朔がこの世界に生きてくれているのだから、それで満足しなさい、私。




あと半年もないのに……今更“もう一度”を望むなんて。




私って、欲張りなのね。




慣れない空気を吸って、吐いて……そうしていると、病室のドアが開く音がした。




「朔」




「い、すず………っ」




花束を持って入ってきたのは、朔だった。




朔はその場に泣き崩れる。




「朔、大丈夫?朔、朔」




朔はしばらく泣き続けた。




そして……




「落ち着いた?」




「ああ、だいぶ……」




私も大丈夫だと、体を起こそうとした時。




「ちょっ、バカなにやってんだよ!休んでろって……」




朔……結構な衝撃を受けたみたいね。




「朔、私今とっても幸せなの。朔がこうやって泣いてくれて、手を握ってくれて、そばに居てくれて……ありがとう、朔」




元気づけようと言ったのに、朔は辛そうな顔をした。




「俺に、そんなこと言ってもらえる資格は……」




「どうして?」




「だって、倉本たちが唯鈴に当たったのは、俺のせいだから……」




「違うわよ。ただ倉本さんは朔のことを好きになっただけよ。恋をしたの。学生にとって恋は……青春?なのでしょう?そんな大切なものを逃したら悲しいじゃない。それと私、倉本さんに朔をとられるつもりなんて微塵もないわ。朔は私のもの、そうでしょ?」




「っ~~……そーかもな」




「!」




否定されると思っていたのに……少しくらい、期待してもいいのかしら。




でも……“その時”になって、辛くなるのは私ね。




嬉しさを表に出さないように、事情を話す。




「それに、朝から体調が良くなかったの。隠していてごめんなさい」




「もう隠すなんてことはせずに、正直に言ってくれ……絶対、約束。分かったな?」




「ええ、心得ておくわ」




「それで、唯鈴……唯鈴の体調不良の原因なんだが……」




朔は言うのを躊躇っている。




ああ、聞いてしまったのね。




「原因不明、と言われたんでしょう?」




「!なんで……」




なんで……ね。




今はまだ話せないわ。




「秘密よ」




「秘密って……俺には、話せないのか?俺が信用に足る人間じゃないから、唯鈴をこんな目に遭わせたから……」




何を言っているの?




「そんなはずないでしょ?さっきも言ったけれど、私が倒れたのは朔のせいではないわ。それに私、こんなに苦しくても、今とっても幸せなの」




「なんでだよ?」




「この苦しみのおかげで、あなたの傍にいれるから。
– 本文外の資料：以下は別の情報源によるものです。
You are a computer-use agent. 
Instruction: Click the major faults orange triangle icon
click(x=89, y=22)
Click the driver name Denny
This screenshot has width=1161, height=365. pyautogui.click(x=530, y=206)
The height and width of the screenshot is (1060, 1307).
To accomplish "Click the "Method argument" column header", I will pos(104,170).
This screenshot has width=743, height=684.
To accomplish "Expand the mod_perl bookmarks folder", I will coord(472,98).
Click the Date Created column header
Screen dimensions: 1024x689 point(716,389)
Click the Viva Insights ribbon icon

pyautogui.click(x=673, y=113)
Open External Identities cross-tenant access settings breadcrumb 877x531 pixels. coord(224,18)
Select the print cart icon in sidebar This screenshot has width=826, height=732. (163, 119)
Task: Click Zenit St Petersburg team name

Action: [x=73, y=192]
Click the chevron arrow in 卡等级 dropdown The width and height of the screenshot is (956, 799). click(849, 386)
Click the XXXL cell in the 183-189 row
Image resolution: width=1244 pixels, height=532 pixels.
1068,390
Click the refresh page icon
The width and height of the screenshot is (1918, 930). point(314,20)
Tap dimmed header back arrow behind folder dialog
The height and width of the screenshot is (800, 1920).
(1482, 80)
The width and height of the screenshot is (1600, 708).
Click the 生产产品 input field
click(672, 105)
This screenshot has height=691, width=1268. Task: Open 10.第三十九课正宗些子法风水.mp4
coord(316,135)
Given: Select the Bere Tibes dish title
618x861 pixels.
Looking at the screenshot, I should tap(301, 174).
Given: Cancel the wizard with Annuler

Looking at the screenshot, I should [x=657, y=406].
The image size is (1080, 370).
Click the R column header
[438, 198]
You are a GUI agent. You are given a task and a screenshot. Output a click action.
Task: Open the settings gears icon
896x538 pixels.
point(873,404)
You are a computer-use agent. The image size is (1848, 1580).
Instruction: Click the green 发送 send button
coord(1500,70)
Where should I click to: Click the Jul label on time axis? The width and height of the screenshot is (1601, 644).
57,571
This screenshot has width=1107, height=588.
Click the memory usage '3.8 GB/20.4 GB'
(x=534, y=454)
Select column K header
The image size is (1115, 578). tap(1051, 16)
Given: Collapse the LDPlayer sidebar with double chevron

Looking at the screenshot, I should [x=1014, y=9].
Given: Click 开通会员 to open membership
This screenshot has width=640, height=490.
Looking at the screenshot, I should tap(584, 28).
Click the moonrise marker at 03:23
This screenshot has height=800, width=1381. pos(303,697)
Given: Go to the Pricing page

どういうことなのかは、まだ言えないわ。でも絶対に話すわ、約束する。だから、待っていて欲しいの」




そう言うと、朔は渋々納得してくれた。




「……分かった」




そして、私は気にっていた事を朔に尋ねる。




「ねぇ朔、私、体育祭は……」




「出られると思うか?」




「……いいえ」




「だよな。ってことでお前は見学。でも応援は出来るんだから、昴たちの応援しっかりやってやれ」




「!ええ、そうするわ」




翌日、唯鈴のために、と意気込んだ昴や明那、真琴たちによって赤団が見事優勝した、というのはまた別のお話。